NGW wrote, low energy prices continue to have severe impact on financials of major Australian oil and gas producers. The current result season has been extremely lacklustre with Woodside, Santos, BHP Billiton and Origin Energy reporting deep losses or sharply lower profits.
Santos's $1bn write-down on its 30%-owned Gladstone LNG (GLNG) project has resulted in first half net loss of $1.1bn. During the course of 2016 there has been a slower ramp up of GLNG equity gas production and an increase in the price of third party gas. This has caused Santos to adjust its upstream gas supply and third party gas pricing assumptions for GLNG.
Excluding impairments and other one-off items, the company recorded an underlying net loss of $5mn. The net debt has reduced to $4.5bn and free cash flow breakeven oil price has dropped to $43.50/b verses $47/b. The company is aiming to be free cash flow break-even at between $35 and $40/b on a portfolio basis.
Woodside remained in the black but saw its half yearly earnings drop a whopping 50% to $340mn owing to an average 26% decline in the realised oil price. The fall could have been worse if the company had not been able to inject greater efficiency in operations. It managed to cut unit production costs by a healthy 38%.
Origin Energy reported $447mn (A$589mn) loss for the full year that ended on June 30, 2016. Underlying profit from continuing operations was $269mn, down 41% on the previous year. The company has been on a debt-reduction drive and it has decided not pay a dividend for the second half. In September last year, Origin stated that in order to lower debt, strengthen the balance sheet and reduce reliance on distributions from Australia Pacific LNG, it plans to reduce the company's dividend for FY 2016 and FY 2017, make further reductions in capital expenditure and sell non-core assets. The company is planning to reduce its debt below $6.8bn by the end of FY 2017.
Worst among the lot has been BHP Billiton, which reported its first full year loss since BHP and Billiton merged about decade and half ago.
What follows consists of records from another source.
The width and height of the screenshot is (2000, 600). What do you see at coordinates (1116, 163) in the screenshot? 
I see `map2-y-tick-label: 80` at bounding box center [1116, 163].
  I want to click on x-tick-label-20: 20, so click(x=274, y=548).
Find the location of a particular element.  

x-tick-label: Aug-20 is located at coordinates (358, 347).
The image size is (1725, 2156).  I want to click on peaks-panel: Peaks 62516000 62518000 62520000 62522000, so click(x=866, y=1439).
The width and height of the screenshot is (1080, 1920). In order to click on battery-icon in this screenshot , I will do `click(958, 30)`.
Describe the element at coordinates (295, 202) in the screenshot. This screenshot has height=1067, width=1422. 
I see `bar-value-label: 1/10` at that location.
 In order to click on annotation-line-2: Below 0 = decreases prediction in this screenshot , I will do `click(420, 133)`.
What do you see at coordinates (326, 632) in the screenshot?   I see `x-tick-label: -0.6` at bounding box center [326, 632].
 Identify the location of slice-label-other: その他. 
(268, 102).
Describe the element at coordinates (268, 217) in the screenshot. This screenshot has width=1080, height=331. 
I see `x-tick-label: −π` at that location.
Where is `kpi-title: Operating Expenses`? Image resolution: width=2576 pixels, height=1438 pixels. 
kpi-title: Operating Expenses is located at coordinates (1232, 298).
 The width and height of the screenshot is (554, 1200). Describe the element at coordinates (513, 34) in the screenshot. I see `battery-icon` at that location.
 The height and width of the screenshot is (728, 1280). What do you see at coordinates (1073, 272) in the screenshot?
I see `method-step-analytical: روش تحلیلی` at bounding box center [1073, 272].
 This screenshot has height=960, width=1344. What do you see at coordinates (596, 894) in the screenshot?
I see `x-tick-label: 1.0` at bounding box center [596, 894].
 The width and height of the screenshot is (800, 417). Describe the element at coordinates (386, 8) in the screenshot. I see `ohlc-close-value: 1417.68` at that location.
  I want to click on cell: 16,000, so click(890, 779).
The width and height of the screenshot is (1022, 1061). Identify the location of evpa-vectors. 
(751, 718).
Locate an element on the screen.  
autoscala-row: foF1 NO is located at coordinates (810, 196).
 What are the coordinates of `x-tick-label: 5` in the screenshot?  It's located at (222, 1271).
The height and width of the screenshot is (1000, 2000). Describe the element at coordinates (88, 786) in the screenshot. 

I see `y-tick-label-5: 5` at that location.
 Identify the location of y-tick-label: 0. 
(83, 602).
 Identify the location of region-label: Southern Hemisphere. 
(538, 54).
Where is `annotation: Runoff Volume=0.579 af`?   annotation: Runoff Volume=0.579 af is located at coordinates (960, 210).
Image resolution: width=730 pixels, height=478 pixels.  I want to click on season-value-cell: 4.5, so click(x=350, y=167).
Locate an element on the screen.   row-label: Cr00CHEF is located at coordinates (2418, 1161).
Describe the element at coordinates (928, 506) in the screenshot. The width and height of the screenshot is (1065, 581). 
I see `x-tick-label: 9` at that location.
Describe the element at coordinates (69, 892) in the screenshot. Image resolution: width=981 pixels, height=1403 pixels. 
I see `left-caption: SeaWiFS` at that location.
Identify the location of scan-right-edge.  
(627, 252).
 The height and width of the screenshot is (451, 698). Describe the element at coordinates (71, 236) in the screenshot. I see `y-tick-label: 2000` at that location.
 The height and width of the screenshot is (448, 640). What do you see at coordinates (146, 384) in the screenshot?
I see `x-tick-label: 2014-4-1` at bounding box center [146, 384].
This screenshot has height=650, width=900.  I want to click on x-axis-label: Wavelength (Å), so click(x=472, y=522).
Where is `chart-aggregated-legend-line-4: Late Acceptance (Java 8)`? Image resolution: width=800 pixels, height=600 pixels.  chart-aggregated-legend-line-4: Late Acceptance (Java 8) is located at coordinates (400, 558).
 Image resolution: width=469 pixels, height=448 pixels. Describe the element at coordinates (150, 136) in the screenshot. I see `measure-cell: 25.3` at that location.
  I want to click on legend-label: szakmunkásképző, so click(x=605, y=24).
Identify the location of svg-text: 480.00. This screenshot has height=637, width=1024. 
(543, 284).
It announced a record $6.4bn annual loss impacted primarily by bad bet on US shale. A dam disaster in Brazil and an overall slump in commodity prices also contributed to the loss. Excluding $7.7bn in write-downs and charges, underlying profit still slumped 81% to $1.2bn.
Like other three, BHP too was able to cut costs. Capital and exploration expenditure declined by 42% to $6.4bn and BHP expects it to decrease further to $5bn in FY 2017. On a cash basis, capital and exploration expenditure was $7.7bn and is forecast to decline to $5.4bn in FY 2017.
Worst may be over
Amid all the gloom inflicted by adverse market conditions, intense focus on efficiency improvement emerges as a bright underlying theme. With oil prices now $50./b after hitting a low of $27 a barrel in January, the expectation is that some stability may finally be returning to the market. Higher oil price is certainly a positive for producers. Stable oil prices at elevated levels amid intense focus on efficiency, cost saving and balance sheet strengthening indicate that worst may just be over for these Australian majors.